**Task objective:** Write out all of the entries, matching the original exactly.

**Provided records:**
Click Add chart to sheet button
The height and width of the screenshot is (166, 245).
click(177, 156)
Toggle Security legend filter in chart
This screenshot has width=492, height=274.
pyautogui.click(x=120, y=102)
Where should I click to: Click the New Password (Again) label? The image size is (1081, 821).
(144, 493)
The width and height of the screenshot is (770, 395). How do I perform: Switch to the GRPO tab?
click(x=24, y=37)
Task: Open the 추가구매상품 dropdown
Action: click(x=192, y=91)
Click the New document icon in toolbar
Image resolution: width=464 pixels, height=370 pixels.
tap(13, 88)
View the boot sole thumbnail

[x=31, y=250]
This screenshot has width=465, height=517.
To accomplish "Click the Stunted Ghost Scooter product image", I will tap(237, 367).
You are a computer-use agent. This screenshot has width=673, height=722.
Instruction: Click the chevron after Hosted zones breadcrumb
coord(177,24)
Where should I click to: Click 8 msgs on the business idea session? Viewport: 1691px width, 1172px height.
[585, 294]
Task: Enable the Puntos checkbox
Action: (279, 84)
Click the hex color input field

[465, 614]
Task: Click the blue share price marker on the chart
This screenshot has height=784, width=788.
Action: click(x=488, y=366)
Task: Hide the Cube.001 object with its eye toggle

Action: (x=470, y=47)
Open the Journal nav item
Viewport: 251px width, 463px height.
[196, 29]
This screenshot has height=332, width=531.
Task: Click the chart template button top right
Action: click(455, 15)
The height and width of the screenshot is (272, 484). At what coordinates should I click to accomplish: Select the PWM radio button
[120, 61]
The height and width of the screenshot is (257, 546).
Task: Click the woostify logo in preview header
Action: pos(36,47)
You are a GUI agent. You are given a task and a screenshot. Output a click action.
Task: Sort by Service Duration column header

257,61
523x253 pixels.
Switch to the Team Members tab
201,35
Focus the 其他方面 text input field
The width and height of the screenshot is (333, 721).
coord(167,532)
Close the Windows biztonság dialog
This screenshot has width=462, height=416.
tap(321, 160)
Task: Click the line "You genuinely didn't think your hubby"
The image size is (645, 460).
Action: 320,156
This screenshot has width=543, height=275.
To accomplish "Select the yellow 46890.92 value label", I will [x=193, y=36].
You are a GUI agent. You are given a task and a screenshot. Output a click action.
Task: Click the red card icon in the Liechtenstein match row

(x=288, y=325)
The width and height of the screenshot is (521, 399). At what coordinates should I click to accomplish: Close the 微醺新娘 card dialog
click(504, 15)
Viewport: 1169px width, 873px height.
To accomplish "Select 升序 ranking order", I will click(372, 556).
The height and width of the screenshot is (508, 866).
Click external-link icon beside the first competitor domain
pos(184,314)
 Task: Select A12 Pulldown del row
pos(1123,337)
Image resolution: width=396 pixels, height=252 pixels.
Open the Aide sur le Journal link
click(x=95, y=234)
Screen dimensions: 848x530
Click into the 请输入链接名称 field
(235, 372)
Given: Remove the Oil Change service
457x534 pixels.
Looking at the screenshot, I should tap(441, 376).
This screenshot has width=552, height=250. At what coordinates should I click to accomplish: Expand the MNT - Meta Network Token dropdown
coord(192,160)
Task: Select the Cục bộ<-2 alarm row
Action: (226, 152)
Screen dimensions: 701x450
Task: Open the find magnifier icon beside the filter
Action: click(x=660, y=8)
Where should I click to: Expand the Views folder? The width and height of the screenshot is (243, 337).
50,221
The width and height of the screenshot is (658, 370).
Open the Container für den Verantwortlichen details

**Exercise result:**
Click Add chart to sheet button
The height and width of the screenshot is (166, 245).
click(177, 156)
Toggle Security legend filter in chart
This screenshot has width=492, height=274.
pyautogui.click(x=120, y=102)
Where should I click to: Click the New Password (Again) label? The image size is (1081, 821).
(144, 493)
The width and height of the screenshot is (770, 395). How do I perform: Switch to the GRPO tab?
click(x=24, y=37)
Task: Open the 추가구매상품 dropdown
Action: click(x=192, y=91)
Click the New document icon in toolbar
Image resolution: width=464 pixels, height=370 pixels.
tap(13, 88)
View the boot sole thumbnail

[x=31, y=250]
This screenshot has width=465, height=517.
To accomplish "Click the Stunted Ghost Scooter product image", I will tap(237, 367).
You are a computer-use agent. This screenshot has width=673, height=722.
Instruction: Click the chevron after Hosted zones breadcrumb
coord(177,24)
Where should I click to: Click 8 msgs on the business idea session? Viewport: 1691px width, 1172px height.
[585, 294]
Task: Enable the Puntos checkbox
Action: (279, 84)
Click the hex color input field

[465, 614]
Task: Click the blue share price marker on the chart
This screenshot has height=784, width=788.
Action: click(x=488, y=366)
Task: Hide the Cube.001 object with its eye toggle

Action: (x=470, y=47)
Open the Journal nav item
Viewport: 251px width, 463px height.
[196, 29]
This screenshot has height=332, width=531.
Task: Click the chart template button top right
Action: click(455, 15)
The height and width of the screenshot is (272, 484). At what coordinates should I click to accomplish: Select the PWM radio button
[120, 61]
The height and width of the screenshot is (257, 546).
Task: Click the woostify logo in preview header
Action: pos(36,47)
You are a GUI agent. You are given a task and a screenshot. Output a click action.
Task: Sort by Service Duration column header

257,61
523x253 pixels.
Switch to the Team Members tab
201,35
Focus the 其他方面 text input field
The width and height of the screenshot is (333, 721).
coord(167,532)
Close the Windows biztonság dialog
This screenshot has width=462, height=416.
tap(321, 160)
Task: Click the line "You genuinely didn't think your hubby"
The image size is (645, 460).
Action: 320,156
This screenshot has width=543, height=275.
To accomplish "Select the yellow 46890.92 value label", I will [x=193, y=36].
You are a GUI agent. You are given a task and a screenshot. Output a click action.
Task: Click the red card icon in the Liechtenstein match row

(x=288, y=325)
The width and height of the screenshot is (521, 399). At what coordinates should I click to accomplish: Close the 微醺新娘 card dialog
click(504, 15)
Viewport: 1169px width, 873px height.
To accomplish "Select 升序 ranking order", I will click(372, 556).
The height and width of the screenshot is (508, 866).
Click external-link icon beside the first competitor domain
pos(184,314)
 Task: Select A12 Pulldown del row
pos(1123,337)
Image resolution: width=396 pixels, height=252 pixels.
Open the Aide sur le Journal link
click(x=95, y=234)
Screen dimensions: 848x530
Click into the 请输入链接名称 field
(235, 372)
Given: Remove the Oil Change service
457x534 pixels.
Looking at the screenshot, I should tap(441, 376).
This screenshot has width=552, height=250. At what coordinates should I click to accomplish: Expand the MNT - Meta Network Token dropdown
coord(192,160)
Task: Select the Cục bộ<-2 alarm row
Action: (226, 152)
Screen dimensions: 701x450
Task: Open the find magnifier icon beside the filter
Action: click(x=660, y=8)
Where should I click to: Expand the Views folder? The width and height of the screenshot is (243, 337).
50,221
The width and height of the screenshot is (658, 370).
Open the Container für den Verantwortlichen details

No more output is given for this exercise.